**Exercise goal**
Your task is to find every line of the data that holds the string "font" and copy it.

[Records from a dataset]

━━━━━━━━━━━━━━━━━━━━━━━━━━━━━━

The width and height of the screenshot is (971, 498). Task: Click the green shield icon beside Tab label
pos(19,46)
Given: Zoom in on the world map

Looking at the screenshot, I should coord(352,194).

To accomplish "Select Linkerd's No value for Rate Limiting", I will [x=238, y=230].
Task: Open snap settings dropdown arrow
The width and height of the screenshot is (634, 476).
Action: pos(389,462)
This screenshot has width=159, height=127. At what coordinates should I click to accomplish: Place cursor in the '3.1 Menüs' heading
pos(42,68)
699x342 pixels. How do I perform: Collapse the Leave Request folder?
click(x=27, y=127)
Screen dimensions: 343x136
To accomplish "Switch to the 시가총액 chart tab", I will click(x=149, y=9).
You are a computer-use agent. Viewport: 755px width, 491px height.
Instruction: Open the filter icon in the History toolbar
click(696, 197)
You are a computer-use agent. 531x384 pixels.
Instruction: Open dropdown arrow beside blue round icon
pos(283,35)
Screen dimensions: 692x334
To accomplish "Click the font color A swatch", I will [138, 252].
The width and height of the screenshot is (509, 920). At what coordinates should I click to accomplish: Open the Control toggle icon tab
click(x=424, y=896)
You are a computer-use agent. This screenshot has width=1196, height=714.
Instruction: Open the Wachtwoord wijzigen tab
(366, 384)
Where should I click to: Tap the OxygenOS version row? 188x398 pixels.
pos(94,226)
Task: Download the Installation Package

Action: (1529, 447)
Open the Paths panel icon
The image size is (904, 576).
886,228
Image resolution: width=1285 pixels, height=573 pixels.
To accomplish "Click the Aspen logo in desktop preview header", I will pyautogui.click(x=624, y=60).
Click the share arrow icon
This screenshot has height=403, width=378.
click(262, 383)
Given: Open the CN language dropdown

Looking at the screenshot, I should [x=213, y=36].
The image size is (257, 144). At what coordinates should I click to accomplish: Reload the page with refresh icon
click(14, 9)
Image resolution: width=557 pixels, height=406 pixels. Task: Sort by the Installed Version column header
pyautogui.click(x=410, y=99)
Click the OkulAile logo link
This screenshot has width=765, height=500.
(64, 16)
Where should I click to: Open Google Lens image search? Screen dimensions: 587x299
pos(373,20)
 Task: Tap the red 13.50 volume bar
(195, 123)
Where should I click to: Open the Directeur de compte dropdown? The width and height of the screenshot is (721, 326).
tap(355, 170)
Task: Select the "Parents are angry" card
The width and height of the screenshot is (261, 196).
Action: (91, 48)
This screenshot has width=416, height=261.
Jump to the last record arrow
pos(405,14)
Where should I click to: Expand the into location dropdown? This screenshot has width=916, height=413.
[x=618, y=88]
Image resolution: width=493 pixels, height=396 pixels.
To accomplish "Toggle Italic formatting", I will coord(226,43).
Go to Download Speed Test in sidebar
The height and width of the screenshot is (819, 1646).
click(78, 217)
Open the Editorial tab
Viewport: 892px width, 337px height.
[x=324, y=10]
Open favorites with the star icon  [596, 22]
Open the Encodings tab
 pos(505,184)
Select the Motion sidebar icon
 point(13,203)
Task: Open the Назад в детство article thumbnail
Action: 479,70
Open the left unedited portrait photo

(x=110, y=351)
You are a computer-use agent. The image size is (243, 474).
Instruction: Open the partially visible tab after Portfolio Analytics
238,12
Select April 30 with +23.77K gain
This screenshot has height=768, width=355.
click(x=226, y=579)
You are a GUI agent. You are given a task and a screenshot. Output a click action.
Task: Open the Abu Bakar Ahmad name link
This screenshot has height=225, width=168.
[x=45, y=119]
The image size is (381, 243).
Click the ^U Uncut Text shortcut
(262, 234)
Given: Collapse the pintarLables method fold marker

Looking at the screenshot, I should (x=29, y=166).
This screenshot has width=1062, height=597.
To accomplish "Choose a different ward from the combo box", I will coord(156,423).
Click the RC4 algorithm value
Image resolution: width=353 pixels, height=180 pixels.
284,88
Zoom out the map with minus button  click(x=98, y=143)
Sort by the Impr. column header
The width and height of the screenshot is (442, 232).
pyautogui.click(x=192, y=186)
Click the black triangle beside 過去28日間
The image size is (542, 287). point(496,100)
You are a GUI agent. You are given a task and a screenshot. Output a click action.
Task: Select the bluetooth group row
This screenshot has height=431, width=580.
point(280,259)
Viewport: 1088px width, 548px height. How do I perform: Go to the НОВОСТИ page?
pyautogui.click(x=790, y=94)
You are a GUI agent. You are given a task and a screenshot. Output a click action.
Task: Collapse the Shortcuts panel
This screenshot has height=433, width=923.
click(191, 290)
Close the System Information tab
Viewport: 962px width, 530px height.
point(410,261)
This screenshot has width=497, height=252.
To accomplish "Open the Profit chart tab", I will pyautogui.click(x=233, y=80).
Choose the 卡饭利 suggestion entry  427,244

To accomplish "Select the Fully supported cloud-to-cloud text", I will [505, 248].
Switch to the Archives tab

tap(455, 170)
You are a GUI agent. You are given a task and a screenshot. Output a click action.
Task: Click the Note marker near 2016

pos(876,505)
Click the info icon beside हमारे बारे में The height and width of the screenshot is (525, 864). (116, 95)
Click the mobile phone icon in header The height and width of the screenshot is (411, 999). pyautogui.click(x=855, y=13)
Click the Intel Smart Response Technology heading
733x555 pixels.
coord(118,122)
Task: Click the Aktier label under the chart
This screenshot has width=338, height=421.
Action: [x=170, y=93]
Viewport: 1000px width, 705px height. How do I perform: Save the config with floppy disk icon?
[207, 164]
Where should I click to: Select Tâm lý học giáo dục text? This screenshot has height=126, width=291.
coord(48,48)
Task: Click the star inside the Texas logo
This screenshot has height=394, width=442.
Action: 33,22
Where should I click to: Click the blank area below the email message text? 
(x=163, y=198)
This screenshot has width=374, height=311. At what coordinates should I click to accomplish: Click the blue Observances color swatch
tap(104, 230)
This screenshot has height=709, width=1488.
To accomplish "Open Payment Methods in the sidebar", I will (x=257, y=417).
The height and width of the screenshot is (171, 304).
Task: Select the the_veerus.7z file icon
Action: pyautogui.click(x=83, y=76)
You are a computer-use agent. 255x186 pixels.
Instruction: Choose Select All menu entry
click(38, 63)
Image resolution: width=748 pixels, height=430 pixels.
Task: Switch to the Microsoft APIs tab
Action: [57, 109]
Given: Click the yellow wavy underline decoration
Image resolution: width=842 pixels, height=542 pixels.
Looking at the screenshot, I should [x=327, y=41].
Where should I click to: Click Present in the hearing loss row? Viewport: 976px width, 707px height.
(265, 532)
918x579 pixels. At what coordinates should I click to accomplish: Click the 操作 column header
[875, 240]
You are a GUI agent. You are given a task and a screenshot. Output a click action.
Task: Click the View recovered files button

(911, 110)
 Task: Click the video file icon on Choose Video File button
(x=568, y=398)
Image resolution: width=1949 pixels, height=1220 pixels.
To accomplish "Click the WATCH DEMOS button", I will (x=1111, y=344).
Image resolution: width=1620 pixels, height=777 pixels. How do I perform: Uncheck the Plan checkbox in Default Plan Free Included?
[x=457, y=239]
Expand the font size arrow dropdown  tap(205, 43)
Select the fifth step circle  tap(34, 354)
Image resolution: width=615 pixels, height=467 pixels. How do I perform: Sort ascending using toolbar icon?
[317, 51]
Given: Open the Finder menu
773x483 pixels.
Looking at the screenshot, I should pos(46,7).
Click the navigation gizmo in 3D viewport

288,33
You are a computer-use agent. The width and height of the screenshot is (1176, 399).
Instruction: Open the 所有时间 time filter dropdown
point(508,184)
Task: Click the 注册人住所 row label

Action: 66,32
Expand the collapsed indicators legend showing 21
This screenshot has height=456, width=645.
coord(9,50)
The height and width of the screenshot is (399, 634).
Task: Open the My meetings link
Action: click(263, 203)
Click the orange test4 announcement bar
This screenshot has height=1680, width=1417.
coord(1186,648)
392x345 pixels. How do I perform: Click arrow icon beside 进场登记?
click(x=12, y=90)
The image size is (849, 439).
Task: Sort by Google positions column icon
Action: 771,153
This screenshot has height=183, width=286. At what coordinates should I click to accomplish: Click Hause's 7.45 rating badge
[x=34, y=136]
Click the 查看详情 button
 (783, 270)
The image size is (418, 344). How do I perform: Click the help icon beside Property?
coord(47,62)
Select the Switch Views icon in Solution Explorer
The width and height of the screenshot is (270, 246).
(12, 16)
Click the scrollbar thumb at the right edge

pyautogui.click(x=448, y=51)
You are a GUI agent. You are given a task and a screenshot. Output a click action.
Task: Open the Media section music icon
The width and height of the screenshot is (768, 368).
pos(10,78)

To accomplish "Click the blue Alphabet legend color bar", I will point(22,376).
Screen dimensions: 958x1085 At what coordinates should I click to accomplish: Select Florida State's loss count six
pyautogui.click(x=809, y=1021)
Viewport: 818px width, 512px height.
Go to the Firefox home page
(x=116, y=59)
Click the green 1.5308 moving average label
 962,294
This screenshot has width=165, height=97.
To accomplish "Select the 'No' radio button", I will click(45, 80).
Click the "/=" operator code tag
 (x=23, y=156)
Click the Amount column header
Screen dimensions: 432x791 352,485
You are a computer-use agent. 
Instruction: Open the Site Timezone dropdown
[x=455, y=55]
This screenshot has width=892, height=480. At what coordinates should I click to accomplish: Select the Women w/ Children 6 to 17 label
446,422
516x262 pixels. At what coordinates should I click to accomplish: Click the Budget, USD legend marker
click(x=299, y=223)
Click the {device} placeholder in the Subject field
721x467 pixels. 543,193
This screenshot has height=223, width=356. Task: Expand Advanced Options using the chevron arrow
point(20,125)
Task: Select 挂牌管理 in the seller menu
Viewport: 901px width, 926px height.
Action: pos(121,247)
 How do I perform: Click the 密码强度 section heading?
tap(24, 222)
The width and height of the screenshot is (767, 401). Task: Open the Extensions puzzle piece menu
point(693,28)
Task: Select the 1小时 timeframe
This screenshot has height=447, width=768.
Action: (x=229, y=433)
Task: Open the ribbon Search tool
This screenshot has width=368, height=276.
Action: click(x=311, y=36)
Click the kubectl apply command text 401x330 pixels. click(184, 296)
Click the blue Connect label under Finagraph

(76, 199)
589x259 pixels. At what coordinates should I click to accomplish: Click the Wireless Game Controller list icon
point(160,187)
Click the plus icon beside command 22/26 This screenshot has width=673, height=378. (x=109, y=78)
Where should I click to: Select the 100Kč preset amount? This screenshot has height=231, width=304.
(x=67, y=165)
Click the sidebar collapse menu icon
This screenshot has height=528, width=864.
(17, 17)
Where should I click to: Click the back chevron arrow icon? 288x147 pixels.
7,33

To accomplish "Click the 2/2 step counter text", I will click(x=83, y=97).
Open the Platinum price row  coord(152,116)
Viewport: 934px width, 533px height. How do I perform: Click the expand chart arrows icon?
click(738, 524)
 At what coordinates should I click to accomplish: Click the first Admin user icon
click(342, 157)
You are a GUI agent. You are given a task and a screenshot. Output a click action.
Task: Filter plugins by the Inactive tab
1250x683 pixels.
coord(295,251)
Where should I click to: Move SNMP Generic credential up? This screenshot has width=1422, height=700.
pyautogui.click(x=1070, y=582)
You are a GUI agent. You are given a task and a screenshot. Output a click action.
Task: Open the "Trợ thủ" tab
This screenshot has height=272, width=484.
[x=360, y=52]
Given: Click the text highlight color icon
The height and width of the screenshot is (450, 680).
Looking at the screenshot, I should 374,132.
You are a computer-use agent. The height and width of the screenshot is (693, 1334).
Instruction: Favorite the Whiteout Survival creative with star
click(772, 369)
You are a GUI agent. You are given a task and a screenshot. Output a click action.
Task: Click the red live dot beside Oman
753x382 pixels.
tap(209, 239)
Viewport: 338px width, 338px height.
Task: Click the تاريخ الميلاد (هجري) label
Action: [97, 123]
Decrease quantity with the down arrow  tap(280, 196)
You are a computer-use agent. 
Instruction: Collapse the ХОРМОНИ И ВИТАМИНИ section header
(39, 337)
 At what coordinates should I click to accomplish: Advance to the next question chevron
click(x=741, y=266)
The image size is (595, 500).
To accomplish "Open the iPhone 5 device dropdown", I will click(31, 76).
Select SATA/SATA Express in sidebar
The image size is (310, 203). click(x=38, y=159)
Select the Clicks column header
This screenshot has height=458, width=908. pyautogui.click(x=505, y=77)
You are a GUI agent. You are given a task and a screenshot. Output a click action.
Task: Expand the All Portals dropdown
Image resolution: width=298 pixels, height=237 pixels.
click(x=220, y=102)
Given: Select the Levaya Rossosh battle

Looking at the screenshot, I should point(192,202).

━━━━━━━━━━━━━━━━━━━━━━━━━━━━━━

**Task output**
To accomplish "Click the font color A swatch", I will [138, 252].
Expand the font size arrow dropdown  tap(205, 43)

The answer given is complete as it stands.